### Provided data
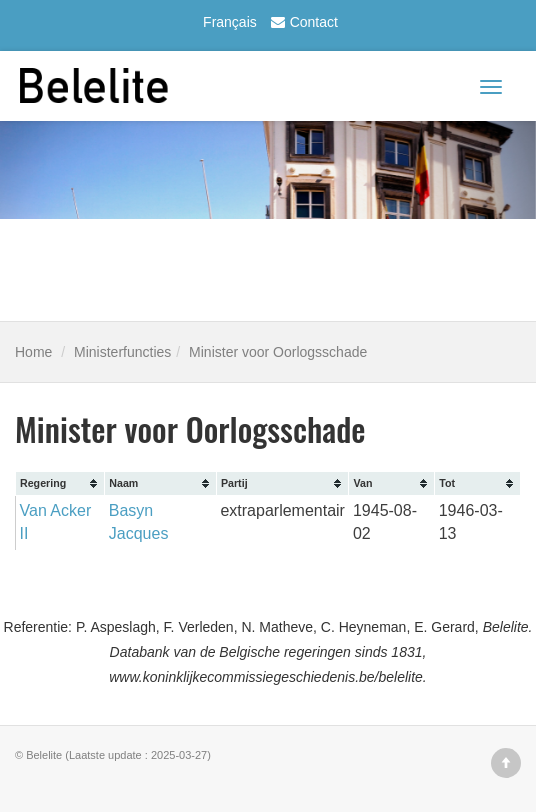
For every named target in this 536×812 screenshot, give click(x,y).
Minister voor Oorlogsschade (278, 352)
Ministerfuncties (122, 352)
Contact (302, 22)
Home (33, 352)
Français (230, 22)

...

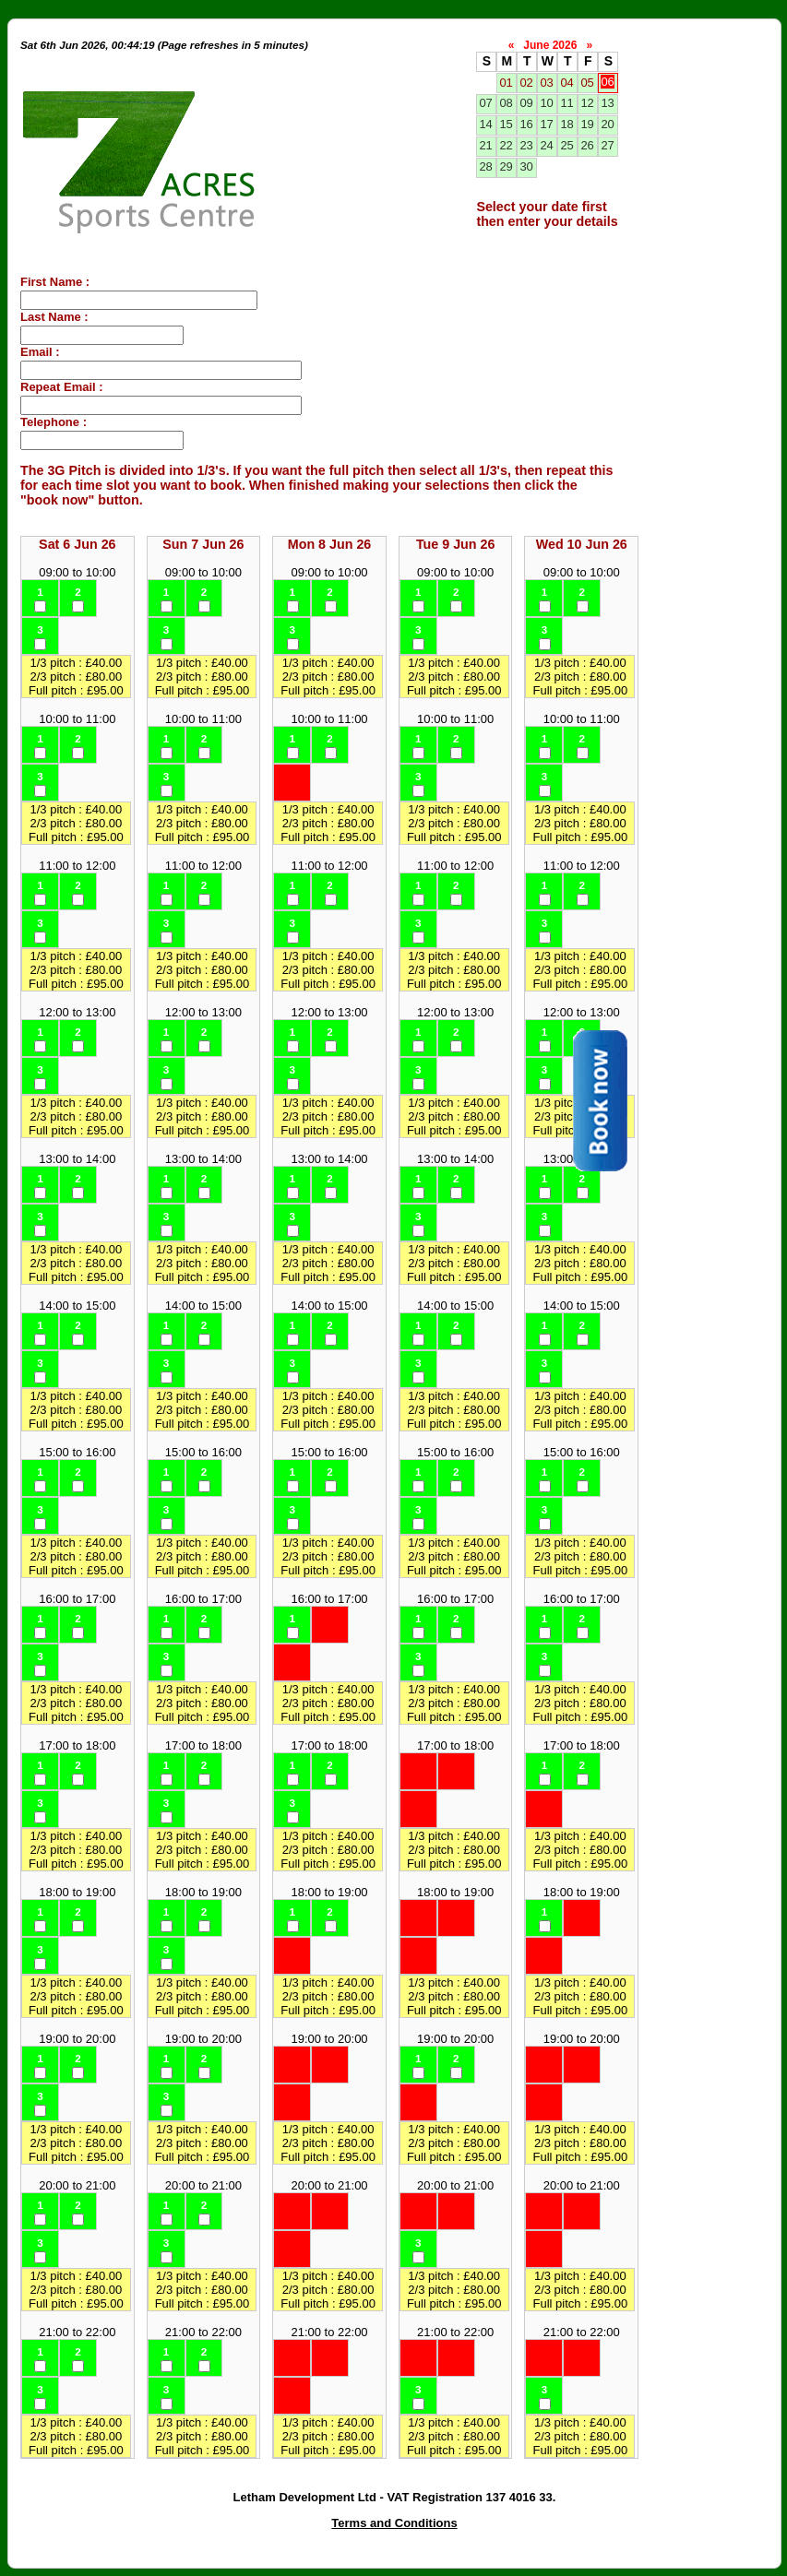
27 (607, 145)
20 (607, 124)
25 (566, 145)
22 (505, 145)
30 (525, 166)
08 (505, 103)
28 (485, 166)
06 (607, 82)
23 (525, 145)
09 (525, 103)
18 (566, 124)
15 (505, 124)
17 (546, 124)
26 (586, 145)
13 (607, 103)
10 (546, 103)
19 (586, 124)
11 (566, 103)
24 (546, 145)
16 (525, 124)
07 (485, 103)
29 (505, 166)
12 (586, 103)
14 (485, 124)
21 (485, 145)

...

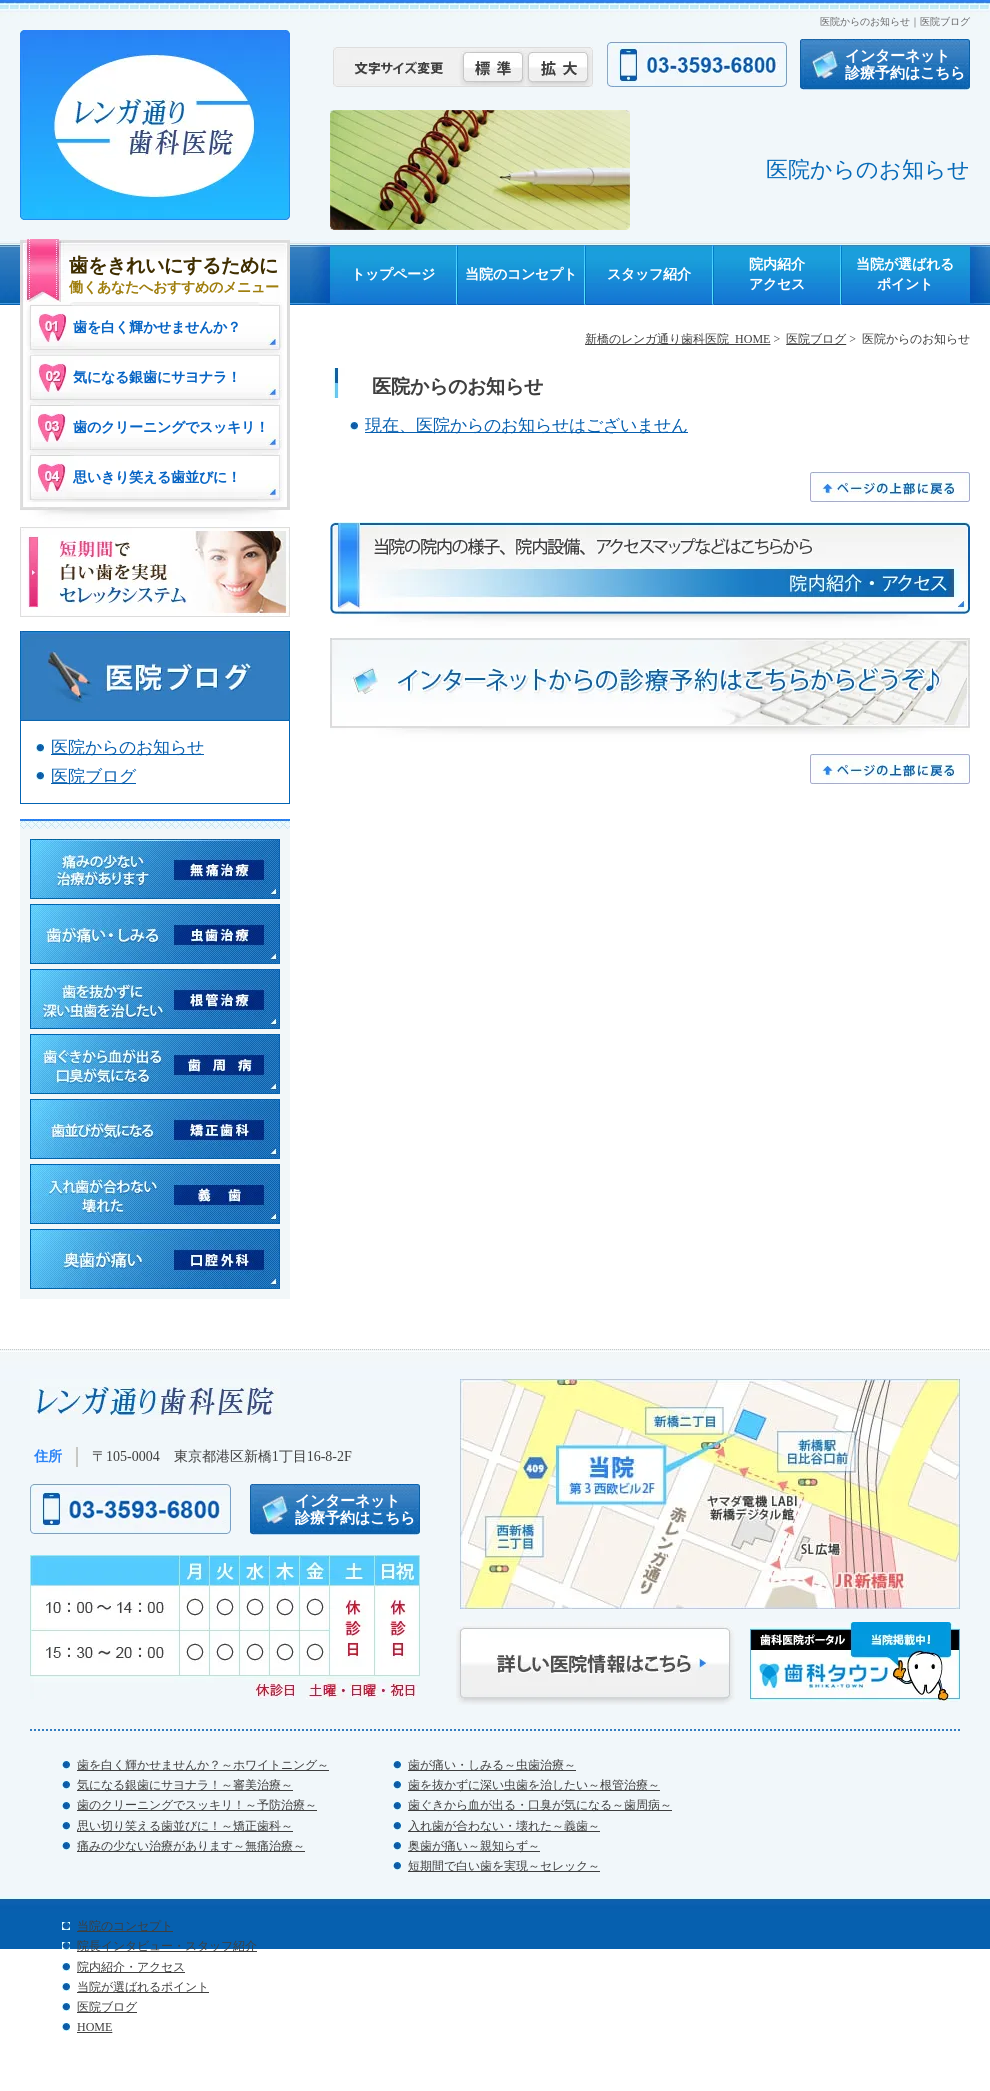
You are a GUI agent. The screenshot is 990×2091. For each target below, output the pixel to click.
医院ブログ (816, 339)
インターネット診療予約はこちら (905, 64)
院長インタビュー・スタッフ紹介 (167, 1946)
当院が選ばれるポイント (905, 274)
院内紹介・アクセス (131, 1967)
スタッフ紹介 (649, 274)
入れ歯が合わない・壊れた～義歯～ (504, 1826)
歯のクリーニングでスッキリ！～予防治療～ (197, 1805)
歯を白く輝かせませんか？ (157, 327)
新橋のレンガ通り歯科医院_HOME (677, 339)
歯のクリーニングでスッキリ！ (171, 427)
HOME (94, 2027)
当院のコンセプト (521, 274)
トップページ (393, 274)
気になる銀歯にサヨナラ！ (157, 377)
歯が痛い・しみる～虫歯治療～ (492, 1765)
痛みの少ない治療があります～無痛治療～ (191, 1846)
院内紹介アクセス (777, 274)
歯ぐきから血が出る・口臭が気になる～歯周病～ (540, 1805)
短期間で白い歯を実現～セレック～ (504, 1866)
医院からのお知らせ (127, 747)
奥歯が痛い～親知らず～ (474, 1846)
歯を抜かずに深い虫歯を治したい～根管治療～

### What the exercise asks
Recast the rows from the line containing "For every named" through the line containing "Home (33, 352)", both included, as a JSON list of strings with one string per line and blank lines left out.

### Task solution
[
  "For every named target in this 536×812 screenshot, give click(x,y).",
  "Minister voor Oorlogsschade (278, 352)",
  "Ministerfuncties (122, 352)",
  "Contact (302, 22)",
  "Home (33, 352)"
]